Even more challenging than requiring such expansive encryption and multifactor authentication for a bank or broker-dealer is requiring it for third-parties. The definition of third-party includes just about any organization a covered financial firm does business with. “In light of the breadth of the proposed encryption and multifactor authentication requirements, the obligation to flow down to third parties will present significant challenges in the vendor procurement process,” says Taylor.
Even if banks and brokerages have prepared to the hilt for a potential cybersecurity breach, it can happen. There is no such thing as 100 percent cybersecurity protection.
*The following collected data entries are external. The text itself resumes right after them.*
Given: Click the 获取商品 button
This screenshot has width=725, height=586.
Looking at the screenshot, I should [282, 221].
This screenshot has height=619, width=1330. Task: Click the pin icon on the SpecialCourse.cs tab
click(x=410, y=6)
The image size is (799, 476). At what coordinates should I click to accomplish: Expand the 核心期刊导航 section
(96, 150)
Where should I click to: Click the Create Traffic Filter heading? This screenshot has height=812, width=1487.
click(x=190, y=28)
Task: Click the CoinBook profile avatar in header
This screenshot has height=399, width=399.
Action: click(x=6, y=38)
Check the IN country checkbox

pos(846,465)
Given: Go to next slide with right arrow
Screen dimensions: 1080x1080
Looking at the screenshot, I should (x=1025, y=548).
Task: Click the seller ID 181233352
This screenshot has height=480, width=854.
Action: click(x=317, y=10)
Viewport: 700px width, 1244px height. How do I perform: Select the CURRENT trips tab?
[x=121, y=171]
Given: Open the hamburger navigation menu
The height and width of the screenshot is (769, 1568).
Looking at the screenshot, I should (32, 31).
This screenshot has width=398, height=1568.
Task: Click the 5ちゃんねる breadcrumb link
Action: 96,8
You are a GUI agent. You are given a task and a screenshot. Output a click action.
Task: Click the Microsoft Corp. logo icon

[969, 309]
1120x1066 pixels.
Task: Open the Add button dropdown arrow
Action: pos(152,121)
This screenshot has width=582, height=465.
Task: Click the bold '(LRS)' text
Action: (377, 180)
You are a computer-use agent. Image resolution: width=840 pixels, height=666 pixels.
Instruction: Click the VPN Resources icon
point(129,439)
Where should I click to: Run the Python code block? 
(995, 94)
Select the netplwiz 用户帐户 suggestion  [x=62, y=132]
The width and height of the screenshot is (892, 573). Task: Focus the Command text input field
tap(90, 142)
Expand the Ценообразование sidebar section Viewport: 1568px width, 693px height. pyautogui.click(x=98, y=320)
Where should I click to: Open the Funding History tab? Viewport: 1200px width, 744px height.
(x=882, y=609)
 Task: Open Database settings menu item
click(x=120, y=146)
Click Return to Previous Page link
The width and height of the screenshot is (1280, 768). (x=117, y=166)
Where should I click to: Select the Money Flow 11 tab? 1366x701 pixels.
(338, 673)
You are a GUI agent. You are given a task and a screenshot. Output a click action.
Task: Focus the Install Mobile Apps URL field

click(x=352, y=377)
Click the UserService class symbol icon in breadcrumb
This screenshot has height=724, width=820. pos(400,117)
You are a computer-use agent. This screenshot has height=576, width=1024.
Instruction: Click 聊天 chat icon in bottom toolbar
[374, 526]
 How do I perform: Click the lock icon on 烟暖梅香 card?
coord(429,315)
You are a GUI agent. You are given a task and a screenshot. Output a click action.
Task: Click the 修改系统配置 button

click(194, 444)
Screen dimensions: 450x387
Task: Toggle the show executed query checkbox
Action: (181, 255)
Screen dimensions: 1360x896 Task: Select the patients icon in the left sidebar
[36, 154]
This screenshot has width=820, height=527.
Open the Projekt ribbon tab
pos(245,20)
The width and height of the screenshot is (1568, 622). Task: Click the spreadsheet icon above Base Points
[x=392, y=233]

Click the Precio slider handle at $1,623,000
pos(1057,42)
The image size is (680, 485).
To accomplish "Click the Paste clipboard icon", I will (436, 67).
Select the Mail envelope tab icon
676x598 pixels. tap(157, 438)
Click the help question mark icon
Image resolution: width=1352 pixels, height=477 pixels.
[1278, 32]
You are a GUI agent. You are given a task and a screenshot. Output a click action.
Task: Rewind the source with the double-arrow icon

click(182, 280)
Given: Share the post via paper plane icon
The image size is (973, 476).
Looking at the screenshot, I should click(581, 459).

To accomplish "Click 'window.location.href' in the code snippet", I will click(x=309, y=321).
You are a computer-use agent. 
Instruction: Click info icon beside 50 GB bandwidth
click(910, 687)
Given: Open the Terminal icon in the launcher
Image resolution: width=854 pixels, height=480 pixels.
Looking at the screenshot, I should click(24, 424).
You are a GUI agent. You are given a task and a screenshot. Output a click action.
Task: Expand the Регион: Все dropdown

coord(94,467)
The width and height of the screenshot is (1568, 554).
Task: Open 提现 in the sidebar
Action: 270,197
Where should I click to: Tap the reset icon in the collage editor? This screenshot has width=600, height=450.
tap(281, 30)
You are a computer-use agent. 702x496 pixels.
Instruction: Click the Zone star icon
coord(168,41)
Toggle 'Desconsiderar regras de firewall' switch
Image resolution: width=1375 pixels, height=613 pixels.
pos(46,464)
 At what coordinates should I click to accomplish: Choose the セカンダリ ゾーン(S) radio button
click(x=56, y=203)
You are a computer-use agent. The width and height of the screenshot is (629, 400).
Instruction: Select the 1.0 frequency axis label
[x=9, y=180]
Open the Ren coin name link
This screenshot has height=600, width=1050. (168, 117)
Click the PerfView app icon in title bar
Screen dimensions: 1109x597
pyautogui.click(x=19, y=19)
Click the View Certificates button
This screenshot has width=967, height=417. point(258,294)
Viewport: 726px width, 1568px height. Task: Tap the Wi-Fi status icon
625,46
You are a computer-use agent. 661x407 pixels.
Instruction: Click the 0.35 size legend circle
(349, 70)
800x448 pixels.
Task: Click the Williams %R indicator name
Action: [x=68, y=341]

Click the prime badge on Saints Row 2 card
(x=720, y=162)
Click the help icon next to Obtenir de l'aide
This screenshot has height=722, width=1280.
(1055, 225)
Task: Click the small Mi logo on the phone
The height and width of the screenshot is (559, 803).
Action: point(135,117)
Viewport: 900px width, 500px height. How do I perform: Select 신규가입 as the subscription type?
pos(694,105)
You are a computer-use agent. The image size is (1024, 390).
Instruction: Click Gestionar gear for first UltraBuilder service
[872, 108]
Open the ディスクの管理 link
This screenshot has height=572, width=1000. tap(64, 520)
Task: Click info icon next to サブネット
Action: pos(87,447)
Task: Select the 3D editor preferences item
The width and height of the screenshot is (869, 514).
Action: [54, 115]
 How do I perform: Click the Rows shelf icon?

However, based upon what the NY DFS has indicated in its proposed rules, it is unclear whether the financial firm should notify it only when an actual breach occurred or even it may suspect a potential breach took place.. “‘When in doubt, report everything’ will become the new motto, particularly because of the 72-hour timeframe to report,” says Horn. “By contrast, federal regulations allow the financial firm to determine its own timeframe for reporting.”
The NY DFS is asking for public comment but given the short time frame and its clear intent to exceed federal regulations, banks and broker-dealers shouldn’t count on too much on the NY DFS drastically changing its original proposal. For now, recommends Taylor, financial firms covered by the rules should analyze the extent they must change their current procedures and technology if the NY DFS adopts the rules as proposed.
“For the largest banks and broker-dealers that have mature compliance and information security functions, compliance with the new rules will be far easier to implement than for the smaller to mid-sized ones,” warns Taylor. “If a financial firm hasn’t established a solid cybersecurity program by now, it will definitely need to rely on outside cybersecurity consultants to help out, because the time period proposed for compliance is so short. Even so, if a financial institution is starting from scratch, it may not be possible to develop compliant policies and procedures by the 2017 deadline.”
One final bit of advice: speaking up about what is and isn’t achievable still might influence the NY DFS to adjust some of its requirements, says Taylor. “It’s now about asking the NY DFS to take into consideration what is practical. It might consider adjusting its encryption and multifactor authentication requirements.”